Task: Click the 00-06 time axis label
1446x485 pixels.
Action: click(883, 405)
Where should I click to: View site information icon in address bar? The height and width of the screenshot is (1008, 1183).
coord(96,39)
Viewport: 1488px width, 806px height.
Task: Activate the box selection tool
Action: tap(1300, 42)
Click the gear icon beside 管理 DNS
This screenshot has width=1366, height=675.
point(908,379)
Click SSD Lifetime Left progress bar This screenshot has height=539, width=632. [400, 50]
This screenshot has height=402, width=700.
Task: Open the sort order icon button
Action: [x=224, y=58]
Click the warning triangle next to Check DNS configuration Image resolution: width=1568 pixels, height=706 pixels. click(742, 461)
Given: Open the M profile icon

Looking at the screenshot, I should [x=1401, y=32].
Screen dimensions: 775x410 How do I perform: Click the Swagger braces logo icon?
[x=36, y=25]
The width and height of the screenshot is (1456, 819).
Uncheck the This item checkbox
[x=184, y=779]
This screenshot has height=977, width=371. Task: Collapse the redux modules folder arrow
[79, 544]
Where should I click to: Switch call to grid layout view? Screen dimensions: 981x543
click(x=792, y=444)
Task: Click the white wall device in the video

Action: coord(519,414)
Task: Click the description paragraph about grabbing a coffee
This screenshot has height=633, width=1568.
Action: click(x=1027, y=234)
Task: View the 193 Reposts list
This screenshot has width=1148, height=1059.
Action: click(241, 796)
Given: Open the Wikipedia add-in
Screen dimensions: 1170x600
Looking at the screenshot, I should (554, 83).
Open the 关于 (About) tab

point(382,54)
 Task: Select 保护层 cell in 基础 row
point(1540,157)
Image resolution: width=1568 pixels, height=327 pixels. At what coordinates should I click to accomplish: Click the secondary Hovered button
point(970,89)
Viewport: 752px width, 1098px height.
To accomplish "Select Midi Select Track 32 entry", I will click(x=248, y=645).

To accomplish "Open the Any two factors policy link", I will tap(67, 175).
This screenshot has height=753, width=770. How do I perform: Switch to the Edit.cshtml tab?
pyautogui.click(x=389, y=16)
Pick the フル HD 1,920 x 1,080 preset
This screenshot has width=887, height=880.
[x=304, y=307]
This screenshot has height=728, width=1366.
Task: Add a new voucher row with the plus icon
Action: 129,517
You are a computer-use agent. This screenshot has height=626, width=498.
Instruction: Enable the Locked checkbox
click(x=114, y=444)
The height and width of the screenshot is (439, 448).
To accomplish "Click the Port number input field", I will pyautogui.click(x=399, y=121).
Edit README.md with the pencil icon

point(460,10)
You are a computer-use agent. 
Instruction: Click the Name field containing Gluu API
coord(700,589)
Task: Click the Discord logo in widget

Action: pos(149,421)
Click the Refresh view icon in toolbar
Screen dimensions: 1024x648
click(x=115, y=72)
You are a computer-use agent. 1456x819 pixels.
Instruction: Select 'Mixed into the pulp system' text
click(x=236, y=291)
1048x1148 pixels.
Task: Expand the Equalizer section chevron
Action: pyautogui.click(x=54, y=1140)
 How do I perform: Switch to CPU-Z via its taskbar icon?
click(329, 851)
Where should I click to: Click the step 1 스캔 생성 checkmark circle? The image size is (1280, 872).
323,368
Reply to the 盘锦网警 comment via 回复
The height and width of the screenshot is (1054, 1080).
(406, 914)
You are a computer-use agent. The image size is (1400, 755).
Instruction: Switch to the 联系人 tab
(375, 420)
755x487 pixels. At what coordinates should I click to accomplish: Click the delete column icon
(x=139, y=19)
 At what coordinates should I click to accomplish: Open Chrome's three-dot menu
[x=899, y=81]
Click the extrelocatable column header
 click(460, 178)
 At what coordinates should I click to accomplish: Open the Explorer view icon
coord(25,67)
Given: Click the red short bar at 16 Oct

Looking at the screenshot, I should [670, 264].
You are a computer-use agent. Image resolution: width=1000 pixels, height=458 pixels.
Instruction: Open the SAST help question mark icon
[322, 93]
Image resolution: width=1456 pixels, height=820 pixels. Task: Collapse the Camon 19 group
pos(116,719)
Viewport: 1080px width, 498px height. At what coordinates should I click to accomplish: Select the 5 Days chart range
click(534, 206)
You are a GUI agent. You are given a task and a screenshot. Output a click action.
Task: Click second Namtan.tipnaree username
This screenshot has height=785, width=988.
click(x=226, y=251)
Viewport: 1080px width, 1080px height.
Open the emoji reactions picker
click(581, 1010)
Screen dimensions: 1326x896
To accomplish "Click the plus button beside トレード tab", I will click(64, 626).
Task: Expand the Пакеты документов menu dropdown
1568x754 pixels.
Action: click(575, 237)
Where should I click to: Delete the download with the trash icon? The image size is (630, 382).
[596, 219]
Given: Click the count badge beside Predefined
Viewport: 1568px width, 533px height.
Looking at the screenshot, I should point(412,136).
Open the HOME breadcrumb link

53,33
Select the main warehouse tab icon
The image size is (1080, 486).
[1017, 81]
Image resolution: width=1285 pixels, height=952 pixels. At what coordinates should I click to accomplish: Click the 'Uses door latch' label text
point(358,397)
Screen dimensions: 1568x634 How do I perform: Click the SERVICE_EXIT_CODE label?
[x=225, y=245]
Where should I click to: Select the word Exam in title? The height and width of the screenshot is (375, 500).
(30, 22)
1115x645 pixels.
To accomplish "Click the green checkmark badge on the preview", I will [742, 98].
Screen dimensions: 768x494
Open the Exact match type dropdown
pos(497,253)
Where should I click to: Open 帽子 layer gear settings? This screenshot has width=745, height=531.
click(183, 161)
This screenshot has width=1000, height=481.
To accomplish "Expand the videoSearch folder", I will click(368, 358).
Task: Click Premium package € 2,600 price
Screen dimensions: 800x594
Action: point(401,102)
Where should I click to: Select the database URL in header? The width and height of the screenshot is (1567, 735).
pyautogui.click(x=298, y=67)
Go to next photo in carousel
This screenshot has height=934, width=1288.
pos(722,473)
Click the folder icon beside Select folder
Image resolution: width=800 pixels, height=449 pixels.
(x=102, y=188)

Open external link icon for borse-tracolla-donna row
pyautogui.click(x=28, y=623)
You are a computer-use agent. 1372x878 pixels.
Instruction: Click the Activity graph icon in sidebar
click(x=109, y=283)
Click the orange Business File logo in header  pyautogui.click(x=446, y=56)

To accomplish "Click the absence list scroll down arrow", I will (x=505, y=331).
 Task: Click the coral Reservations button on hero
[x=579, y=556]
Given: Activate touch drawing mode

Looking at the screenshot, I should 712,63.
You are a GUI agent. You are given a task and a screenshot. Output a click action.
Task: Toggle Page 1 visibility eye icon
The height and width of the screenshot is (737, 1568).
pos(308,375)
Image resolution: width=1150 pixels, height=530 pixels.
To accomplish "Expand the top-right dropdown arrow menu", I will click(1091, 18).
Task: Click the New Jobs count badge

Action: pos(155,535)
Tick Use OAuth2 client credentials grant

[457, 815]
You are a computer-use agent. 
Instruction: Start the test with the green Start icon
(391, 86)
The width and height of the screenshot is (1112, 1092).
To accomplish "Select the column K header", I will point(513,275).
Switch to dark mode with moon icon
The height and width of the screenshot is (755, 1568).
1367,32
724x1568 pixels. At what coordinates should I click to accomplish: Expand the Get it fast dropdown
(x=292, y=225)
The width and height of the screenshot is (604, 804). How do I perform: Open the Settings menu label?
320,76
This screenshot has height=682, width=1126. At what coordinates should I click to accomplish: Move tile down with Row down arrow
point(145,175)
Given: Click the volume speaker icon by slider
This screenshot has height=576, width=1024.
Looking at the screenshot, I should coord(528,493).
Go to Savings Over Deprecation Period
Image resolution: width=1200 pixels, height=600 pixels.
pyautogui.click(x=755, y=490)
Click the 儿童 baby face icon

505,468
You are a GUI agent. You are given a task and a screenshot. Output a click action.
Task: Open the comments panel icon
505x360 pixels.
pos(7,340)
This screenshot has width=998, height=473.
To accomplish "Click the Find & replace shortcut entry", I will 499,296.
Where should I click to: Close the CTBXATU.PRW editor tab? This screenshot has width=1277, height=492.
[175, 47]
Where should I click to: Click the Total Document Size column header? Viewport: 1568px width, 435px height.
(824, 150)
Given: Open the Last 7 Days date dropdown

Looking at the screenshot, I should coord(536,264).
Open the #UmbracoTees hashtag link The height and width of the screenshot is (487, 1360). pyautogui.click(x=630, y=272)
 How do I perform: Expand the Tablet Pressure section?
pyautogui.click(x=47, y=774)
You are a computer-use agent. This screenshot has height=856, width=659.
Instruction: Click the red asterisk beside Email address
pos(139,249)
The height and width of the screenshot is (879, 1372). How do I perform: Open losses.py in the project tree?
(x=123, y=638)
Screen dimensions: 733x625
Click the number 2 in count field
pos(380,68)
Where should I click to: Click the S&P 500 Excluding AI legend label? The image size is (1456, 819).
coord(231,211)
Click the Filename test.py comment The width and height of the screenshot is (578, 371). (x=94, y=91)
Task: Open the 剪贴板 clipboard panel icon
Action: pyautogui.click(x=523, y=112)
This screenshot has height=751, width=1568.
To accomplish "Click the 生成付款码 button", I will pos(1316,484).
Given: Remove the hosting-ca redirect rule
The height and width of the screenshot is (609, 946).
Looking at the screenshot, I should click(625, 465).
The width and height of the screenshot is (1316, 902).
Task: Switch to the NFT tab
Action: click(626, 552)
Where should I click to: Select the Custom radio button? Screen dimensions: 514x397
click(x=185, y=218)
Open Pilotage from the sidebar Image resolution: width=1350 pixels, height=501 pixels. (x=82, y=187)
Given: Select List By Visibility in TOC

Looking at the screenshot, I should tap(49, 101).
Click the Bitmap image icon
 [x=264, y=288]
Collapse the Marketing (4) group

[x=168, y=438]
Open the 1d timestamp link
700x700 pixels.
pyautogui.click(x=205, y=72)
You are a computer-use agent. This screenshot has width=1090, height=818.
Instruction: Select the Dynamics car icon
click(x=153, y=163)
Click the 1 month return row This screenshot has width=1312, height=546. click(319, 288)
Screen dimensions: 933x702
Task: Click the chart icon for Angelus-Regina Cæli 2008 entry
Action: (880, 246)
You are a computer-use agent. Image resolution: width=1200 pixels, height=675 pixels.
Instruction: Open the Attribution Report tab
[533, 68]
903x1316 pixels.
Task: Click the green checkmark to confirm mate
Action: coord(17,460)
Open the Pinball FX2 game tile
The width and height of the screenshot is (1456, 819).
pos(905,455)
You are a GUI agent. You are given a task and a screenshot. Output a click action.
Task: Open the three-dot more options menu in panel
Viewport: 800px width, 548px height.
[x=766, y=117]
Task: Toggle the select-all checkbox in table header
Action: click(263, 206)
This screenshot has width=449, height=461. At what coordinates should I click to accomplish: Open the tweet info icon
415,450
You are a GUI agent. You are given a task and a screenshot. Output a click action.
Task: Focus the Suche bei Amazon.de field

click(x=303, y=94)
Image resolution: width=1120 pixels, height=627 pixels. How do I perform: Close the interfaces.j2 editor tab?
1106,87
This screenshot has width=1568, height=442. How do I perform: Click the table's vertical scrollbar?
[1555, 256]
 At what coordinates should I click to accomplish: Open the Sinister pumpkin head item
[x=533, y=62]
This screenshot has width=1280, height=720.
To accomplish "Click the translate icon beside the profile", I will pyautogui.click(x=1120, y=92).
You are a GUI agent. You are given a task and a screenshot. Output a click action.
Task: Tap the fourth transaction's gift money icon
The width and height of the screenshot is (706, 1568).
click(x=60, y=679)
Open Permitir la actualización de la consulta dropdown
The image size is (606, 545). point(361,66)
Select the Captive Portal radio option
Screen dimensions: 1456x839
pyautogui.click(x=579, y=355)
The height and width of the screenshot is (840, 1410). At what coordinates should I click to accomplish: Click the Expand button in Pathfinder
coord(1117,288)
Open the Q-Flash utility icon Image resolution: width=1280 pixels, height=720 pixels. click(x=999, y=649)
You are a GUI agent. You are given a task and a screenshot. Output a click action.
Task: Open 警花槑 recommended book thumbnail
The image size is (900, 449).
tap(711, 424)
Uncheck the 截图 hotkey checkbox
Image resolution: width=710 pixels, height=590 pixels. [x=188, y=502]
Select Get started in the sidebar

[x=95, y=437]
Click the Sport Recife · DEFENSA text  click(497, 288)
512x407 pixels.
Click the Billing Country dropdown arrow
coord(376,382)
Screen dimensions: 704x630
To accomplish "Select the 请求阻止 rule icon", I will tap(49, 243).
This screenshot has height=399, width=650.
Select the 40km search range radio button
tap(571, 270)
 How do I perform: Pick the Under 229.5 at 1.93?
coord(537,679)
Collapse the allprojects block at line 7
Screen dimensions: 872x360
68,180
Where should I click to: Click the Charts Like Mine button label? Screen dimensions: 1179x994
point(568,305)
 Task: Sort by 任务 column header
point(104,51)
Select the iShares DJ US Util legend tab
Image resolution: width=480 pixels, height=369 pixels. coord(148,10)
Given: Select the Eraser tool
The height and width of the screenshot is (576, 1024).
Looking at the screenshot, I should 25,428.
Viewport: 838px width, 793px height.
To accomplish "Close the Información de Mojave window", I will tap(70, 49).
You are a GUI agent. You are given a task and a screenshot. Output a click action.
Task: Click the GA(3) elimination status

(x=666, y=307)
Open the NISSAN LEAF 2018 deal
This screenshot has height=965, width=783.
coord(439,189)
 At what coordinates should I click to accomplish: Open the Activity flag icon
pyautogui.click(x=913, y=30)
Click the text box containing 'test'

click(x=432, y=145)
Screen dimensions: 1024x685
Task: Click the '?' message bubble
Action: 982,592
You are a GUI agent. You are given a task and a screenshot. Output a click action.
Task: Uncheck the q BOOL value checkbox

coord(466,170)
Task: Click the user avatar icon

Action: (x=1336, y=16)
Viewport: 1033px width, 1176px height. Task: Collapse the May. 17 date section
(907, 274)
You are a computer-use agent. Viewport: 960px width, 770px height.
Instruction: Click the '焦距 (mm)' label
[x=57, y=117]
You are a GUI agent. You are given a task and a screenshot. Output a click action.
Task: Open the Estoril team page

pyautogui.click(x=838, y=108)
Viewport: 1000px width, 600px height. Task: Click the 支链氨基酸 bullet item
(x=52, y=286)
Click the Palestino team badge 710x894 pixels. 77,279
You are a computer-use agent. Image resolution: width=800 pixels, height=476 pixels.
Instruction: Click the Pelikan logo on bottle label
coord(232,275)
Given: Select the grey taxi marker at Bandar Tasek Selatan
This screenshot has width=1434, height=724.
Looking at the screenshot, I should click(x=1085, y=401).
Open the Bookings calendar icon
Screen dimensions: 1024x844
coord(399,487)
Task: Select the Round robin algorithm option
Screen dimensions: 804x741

ASSIGNED TASK. Where does "rule" appear in the records above? Copy every line that has it.

SOLVED PROBLEM.
Given: Remove the hosting-ca redirect rule
To accomplish "Select the 请求阻止 rule icon", I will tap(49, 243).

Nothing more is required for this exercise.